Investors want global leaders meeting in Mexico early next week to take action on reviving economic growth, the Institute of International Finance said.
“Markets will be looking expectantly for evidence of a globally coordinated policy response targeted to revive growth prospects worldwide on a sustainable basis,” IIF Managing Director Charles Dallara said in a letter Thursday to leaders attending the Group of 20 summit in Los Cabos, Mexico, on Monday and Tuesday.
The summit will give European leaders a chance to discuss economic concerns with heads of other major economies, including U.S. President Barack Obama. European governments are more focused on building a consensus for another summit they are holding later this month, a U.S. official said yesterday on condition of anonymity.

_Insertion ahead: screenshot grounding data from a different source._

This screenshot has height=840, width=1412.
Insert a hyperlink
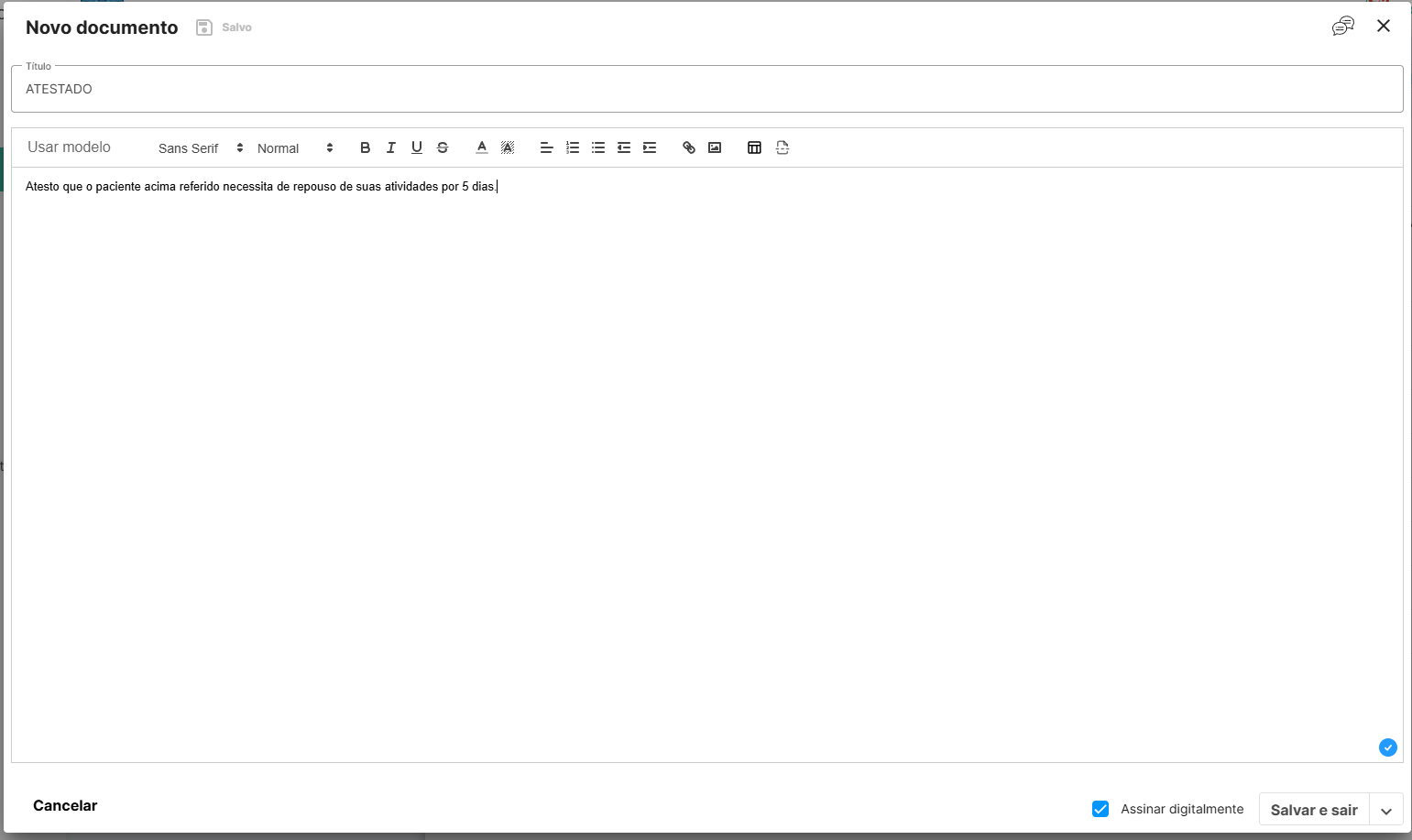(689, 147)
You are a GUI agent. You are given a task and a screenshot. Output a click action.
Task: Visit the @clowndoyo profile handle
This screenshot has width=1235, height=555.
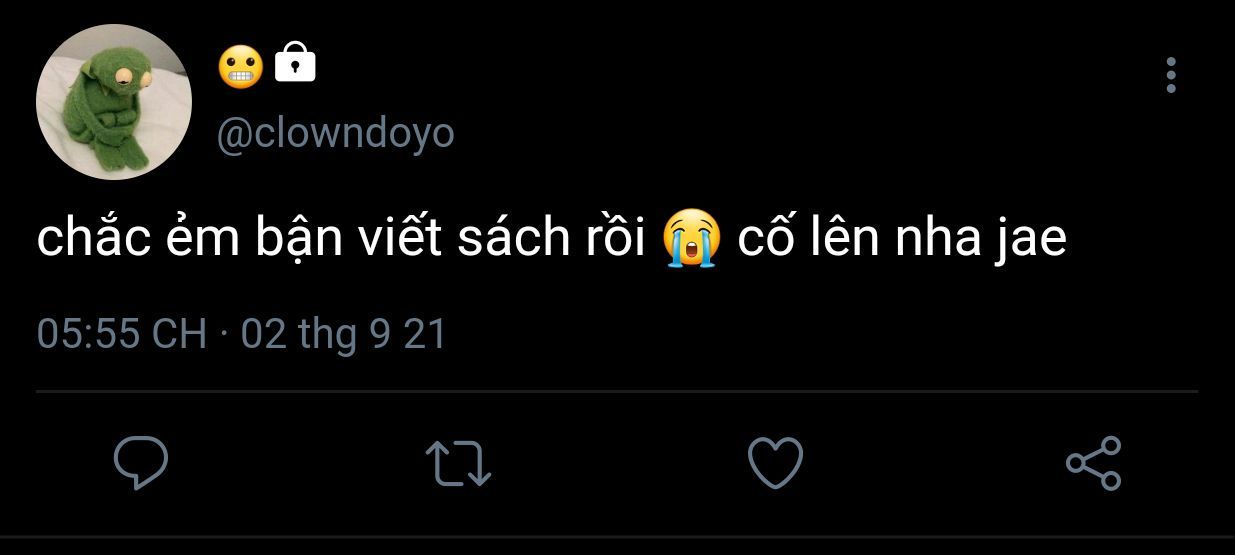[335, 133]
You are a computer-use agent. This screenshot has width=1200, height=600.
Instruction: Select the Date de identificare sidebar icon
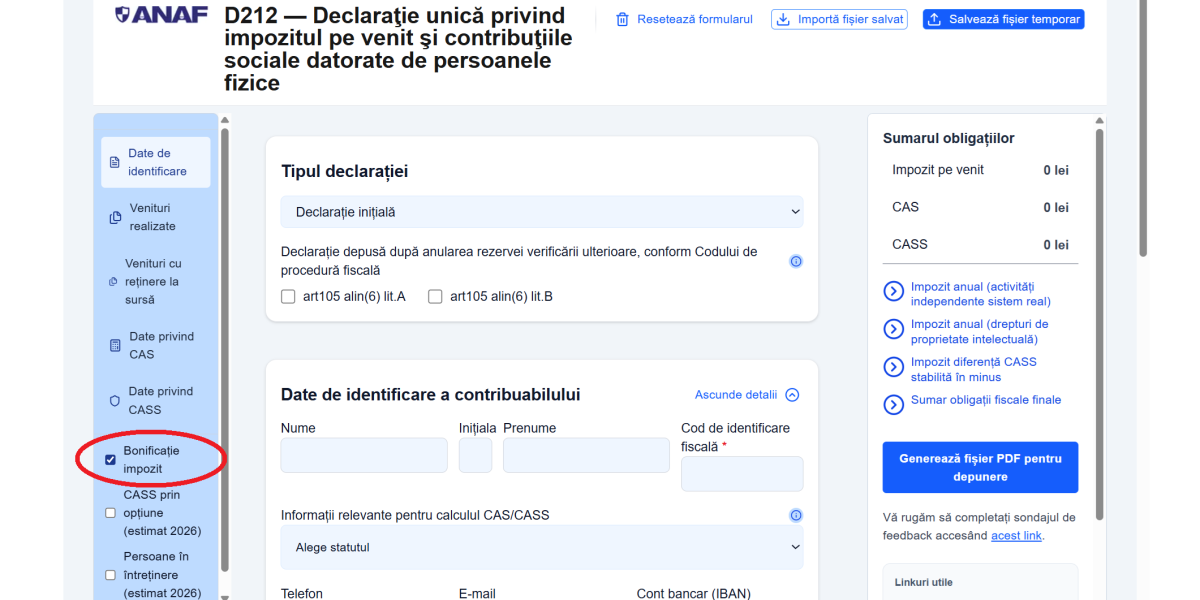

Europe’s 100 billion-euro ($126 billion) bailout last weekend of Spain’s banks showed “evidence of a willingness to take collective and coordinated action,” Dallara said. The bailout was a “vital near-term crisis-fighting measure” and highlights the potential benefits of allowing the European Stability Mechanism, or ESM, to recapitalize banks when needed, he said.
French President Francois Hollande has called for the ESM to be used to recapitalize banks, the French daily Le Monde reported.
Dallara said a new Greek government following June 17 elections should “reaffirm its commitment to the central tenets of its reform program -- liberalizing labor and product markets, advancing privatization, and strengthening the competitiveness of the economy with a greater focus on fiscal and structural reforms.”
Greece votes a second time in six weeks after a May 6 ballot failed to yield a government. The Syriza party has promised to abrogate the terms of the 240 billion-euro ($303 billion) bailout from the European Commission, European Central Bank and International Monetary Fund, which calls for cuts that risk deepening the country’s worst recession since World War II.
“Europe absolutely needs to chart a course” to be able to “move out of this lurch, crisis-to-crisis mode,” Dallara said at a news conference in Washington Thursday.
The IMF “is likely going to have to play a more active role in supporting the European efforts,” he said. “A bit of ingenuity and creativity may be needed because the IMF remains well-positioned to play a supportive role.”
The Washington-based IMF could coordinate a fund to help countries provide job training to reduce unemployment, Dallara said.
Dallara said last week that he plans to step down as managing director this year.